This was a lesson that many evangelicals learned afresh in the 1970s and 1980s, when Catholics spearheaded the pro-life movement in reaction to the 1973 Roe v. Wade decision legalizing abortion. Most evangelicals and Catholics have sharp theological differences over the nature of the church and the way of salvation, yet their agreement on moral issues such as abortion made political cooperation a must. Mormons also became a part of that faith-based alliance, and their questionable doctrines never became an acute political problem until Mitt Romney emerged as a leading candidate for the Republican nomination. (The Mormon issue never seemed as troublesome, by contrast, to the legions of evangelicals who became devoted followers of Glenn Beck in recent years.)

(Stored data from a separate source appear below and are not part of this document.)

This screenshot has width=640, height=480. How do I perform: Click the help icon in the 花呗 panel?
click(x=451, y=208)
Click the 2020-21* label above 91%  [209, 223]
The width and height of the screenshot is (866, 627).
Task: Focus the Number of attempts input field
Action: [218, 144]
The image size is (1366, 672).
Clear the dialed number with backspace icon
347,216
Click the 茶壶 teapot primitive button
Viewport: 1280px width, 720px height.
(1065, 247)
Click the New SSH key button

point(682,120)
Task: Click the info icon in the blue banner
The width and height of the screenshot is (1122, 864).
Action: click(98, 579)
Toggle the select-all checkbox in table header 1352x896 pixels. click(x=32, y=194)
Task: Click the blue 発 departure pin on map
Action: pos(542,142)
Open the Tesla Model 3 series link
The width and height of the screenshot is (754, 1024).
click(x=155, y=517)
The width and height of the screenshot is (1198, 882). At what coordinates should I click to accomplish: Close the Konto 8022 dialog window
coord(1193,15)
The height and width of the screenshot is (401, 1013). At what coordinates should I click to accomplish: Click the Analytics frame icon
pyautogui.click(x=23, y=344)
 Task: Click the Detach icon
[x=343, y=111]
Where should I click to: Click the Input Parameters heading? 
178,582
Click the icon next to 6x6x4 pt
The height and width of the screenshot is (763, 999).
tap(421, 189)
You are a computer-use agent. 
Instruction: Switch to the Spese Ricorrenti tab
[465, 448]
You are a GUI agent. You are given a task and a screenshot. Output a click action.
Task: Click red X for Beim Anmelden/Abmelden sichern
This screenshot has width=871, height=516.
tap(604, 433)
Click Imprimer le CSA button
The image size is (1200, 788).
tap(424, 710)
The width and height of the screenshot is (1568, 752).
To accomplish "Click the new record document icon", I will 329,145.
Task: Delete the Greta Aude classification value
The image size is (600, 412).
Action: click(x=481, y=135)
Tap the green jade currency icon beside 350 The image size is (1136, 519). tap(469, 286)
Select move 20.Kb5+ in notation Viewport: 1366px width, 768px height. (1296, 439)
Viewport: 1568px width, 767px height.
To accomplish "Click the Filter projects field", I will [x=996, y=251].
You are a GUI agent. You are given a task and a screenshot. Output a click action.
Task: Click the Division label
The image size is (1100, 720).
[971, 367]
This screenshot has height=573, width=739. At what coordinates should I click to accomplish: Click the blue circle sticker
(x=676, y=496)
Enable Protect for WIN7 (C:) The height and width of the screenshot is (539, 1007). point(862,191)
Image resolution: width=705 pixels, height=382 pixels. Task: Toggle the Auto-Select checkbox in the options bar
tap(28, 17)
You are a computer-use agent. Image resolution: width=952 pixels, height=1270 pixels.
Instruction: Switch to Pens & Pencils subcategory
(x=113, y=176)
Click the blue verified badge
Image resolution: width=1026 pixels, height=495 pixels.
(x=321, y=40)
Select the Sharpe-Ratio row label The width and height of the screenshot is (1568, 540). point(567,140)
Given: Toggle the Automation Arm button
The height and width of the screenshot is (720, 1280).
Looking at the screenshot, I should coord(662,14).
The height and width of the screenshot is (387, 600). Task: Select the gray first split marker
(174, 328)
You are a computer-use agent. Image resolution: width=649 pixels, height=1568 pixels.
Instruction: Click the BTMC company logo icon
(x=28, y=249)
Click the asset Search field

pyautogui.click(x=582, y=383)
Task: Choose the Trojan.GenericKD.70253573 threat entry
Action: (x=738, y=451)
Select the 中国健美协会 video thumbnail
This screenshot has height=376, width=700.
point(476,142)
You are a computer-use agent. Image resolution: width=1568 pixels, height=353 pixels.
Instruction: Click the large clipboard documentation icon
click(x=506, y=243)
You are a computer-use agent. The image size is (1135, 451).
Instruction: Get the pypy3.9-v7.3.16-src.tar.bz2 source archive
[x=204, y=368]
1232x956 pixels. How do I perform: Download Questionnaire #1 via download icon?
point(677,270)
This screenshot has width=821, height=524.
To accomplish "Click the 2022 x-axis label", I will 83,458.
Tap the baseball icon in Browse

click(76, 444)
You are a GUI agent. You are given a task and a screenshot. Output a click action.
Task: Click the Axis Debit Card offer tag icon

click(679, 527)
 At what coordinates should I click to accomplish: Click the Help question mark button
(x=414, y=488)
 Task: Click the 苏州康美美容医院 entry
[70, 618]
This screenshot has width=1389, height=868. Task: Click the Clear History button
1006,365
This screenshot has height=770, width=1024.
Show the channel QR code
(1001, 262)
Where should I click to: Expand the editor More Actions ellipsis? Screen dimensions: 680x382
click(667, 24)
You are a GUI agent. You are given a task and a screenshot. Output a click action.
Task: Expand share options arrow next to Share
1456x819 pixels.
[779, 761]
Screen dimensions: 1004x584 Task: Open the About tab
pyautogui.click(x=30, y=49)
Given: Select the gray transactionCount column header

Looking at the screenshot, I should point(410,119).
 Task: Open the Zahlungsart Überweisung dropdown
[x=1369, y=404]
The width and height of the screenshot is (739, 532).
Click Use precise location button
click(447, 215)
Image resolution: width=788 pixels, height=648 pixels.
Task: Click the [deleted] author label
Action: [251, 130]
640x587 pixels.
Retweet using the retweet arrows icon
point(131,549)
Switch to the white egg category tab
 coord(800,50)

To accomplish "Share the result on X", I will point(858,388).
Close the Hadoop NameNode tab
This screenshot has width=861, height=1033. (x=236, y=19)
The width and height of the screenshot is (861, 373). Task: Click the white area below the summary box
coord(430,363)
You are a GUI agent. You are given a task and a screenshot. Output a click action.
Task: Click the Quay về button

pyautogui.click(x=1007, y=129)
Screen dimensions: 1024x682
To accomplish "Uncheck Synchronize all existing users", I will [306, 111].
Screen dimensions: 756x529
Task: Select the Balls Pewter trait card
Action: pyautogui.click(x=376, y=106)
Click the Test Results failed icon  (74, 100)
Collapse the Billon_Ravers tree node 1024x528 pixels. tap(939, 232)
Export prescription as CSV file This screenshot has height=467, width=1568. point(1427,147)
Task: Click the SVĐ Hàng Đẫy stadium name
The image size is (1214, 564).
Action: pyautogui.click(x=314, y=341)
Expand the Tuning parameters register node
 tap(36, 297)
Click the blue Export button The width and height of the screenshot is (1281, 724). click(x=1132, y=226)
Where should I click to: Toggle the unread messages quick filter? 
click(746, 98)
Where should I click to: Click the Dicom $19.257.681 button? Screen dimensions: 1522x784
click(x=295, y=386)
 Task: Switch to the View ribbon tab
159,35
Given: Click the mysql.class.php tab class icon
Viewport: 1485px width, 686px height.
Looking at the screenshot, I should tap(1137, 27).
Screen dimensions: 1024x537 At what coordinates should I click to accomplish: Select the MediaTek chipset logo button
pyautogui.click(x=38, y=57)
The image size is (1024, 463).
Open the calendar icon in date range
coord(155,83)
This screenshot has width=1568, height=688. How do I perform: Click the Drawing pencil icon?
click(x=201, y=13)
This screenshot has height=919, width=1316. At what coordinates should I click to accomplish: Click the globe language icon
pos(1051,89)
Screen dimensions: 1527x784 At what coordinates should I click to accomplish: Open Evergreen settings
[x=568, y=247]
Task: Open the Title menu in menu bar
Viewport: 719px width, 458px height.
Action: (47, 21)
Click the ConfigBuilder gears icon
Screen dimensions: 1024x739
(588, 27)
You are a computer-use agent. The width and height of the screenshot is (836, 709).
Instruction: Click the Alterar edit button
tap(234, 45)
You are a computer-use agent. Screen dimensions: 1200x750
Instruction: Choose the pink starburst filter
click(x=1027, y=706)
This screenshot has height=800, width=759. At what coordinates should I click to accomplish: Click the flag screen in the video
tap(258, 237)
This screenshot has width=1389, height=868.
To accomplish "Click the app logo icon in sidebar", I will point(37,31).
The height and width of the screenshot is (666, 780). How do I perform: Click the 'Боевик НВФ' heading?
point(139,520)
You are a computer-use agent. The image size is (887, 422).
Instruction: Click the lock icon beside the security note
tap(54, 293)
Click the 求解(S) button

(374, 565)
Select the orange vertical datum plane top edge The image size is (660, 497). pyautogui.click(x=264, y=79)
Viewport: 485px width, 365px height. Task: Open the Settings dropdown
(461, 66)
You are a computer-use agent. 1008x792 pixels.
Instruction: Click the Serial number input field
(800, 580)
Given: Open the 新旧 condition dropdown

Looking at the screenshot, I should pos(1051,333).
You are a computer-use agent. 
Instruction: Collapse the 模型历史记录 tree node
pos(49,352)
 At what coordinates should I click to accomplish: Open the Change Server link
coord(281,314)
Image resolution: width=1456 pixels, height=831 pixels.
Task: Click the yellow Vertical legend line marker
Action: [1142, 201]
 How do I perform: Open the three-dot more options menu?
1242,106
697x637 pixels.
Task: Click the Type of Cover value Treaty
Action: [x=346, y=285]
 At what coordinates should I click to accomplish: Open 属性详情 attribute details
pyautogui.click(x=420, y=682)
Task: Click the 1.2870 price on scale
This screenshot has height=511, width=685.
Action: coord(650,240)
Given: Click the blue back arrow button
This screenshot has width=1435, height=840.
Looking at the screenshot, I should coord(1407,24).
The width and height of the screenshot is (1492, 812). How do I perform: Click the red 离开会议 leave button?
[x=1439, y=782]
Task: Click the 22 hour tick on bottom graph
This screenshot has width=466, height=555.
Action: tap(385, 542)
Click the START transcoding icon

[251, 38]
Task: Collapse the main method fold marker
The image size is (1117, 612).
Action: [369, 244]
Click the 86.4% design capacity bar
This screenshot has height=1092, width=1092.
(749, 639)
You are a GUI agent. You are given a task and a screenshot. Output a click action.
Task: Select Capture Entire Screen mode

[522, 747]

The theological differences between evangelicals and Mormons on issues such as the human potential for divinity, and the history of the church, are deep. Evangelicals should be aware of these differences, and should be willing to speak to Mormon friends about them. But as my fellow Patheos columnist Douglas Baker has argued, evangelicals need to think about politics primarily as an exercise in building alliances for the public good, not as a test of personal doctrine. Evangelicals may well conclude that Mitt Romney is not the most attractive primary candidate because of his relatively suspect record on issues such as the right to life. But refusing to support a candidate simply because of theology is a wrong-headed approach to politics, and an approach that Baptists in early America would not have recognized.